WHAT THIS TASK INVOLVES. Each line of the listing that contains the word "palette" is to be copied.

WORKING DATA.
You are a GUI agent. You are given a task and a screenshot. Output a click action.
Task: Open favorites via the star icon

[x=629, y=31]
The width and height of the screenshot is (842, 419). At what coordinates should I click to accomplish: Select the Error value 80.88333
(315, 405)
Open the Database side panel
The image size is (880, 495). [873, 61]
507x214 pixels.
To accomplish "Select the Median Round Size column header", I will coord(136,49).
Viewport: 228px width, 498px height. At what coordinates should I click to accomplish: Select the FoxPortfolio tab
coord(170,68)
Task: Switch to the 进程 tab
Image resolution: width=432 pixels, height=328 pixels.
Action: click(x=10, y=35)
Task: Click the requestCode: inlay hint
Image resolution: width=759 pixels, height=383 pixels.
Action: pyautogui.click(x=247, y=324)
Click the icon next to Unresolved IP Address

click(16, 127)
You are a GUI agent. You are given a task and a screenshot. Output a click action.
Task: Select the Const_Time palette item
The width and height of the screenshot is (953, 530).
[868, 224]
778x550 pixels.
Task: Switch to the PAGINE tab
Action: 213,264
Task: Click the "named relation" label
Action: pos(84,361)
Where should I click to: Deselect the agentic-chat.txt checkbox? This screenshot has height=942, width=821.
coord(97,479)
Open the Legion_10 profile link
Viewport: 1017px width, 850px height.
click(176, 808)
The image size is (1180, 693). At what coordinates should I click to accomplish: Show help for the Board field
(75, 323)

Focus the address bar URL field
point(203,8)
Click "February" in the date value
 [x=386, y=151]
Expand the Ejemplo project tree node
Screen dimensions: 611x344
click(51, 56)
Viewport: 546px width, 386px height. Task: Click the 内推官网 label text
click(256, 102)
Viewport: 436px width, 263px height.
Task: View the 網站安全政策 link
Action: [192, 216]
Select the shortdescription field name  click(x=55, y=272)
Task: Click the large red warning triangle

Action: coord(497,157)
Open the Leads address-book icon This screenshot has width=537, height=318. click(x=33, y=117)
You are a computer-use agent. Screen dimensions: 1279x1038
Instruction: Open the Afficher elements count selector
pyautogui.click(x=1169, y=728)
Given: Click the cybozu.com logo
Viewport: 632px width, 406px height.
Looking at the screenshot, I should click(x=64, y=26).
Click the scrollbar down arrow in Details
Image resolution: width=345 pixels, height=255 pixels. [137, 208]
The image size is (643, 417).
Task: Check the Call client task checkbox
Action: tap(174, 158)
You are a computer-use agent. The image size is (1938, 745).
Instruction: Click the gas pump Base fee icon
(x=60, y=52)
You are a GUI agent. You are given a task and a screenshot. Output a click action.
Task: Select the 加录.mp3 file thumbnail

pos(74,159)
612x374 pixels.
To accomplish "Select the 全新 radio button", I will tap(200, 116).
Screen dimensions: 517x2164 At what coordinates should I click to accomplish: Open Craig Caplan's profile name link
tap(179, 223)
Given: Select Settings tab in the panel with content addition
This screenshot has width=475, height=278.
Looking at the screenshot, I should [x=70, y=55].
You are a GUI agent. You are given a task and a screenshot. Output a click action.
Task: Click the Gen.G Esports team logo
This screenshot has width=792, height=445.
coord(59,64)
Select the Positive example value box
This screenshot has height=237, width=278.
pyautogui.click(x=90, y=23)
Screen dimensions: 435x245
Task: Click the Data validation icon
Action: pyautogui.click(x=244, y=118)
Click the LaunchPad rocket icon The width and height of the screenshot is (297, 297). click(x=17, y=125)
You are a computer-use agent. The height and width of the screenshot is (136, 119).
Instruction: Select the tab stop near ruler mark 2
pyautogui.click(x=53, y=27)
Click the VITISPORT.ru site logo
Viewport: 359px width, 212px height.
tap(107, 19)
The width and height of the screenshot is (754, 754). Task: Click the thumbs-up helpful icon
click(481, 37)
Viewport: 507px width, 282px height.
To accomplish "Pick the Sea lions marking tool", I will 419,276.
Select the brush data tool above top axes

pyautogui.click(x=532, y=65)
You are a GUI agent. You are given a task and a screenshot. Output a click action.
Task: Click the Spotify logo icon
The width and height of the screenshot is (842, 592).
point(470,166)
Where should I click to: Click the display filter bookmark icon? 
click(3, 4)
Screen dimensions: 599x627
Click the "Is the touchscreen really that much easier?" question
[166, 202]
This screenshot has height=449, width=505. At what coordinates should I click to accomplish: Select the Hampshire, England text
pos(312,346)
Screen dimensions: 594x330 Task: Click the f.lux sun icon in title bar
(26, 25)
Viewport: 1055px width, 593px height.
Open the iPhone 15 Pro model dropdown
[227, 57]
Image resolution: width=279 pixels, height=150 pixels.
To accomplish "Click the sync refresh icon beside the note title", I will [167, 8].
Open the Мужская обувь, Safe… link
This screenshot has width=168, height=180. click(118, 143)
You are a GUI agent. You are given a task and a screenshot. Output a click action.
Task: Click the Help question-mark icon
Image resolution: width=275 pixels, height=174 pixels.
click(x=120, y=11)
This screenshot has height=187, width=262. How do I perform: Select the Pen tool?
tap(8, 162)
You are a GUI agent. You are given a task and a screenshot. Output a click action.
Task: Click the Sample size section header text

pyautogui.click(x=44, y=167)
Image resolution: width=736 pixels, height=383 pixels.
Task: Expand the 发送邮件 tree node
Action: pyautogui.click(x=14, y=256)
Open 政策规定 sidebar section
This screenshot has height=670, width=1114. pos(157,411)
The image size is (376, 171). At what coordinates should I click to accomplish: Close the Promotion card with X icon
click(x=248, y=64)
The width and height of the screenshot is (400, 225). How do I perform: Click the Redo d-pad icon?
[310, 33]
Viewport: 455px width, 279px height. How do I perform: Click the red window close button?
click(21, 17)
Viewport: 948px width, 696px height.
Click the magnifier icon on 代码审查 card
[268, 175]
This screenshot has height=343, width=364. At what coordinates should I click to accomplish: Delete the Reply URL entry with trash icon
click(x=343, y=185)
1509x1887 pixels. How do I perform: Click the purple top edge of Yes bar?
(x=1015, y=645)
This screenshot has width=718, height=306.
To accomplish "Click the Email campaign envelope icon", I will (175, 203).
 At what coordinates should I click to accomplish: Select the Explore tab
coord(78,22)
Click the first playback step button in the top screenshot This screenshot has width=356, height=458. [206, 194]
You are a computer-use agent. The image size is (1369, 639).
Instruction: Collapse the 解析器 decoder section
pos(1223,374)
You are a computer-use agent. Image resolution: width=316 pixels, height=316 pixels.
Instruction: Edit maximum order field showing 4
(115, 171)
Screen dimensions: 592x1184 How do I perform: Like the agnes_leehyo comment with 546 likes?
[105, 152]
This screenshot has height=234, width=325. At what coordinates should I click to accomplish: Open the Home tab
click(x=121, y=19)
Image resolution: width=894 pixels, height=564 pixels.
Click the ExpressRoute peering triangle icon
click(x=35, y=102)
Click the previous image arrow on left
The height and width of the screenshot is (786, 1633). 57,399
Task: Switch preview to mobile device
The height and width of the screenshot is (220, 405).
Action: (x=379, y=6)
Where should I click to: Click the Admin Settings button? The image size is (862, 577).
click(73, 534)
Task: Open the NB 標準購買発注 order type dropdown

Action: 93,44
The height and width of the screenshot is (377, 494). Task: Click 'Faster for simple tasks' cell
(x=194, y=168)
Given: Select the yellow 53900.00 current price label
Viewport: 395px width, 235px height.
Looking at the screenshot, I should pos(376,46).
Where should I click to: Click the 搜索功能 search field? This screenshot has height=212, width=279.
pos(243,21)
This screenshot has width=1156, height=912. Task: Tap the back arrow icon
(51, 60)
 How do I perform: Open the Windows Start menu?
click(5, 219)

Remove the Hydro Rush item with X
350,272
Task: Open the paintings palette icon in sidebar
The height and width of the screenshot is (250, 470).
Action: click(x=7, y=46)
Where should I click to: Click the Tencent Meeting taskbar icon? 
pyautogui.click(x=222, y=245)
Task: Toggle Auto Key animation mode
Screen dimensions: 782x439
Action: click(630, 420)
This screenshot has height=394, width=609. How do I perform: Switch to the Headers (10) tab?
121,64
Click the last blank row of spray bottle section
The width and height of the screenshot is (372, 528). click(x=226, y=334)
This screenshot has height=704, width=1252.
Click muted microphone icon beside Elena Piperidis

WRITTEN SOLUTION.
Task: Select the Const_Time palette item
Task: Open the paintings palette icon in sidebar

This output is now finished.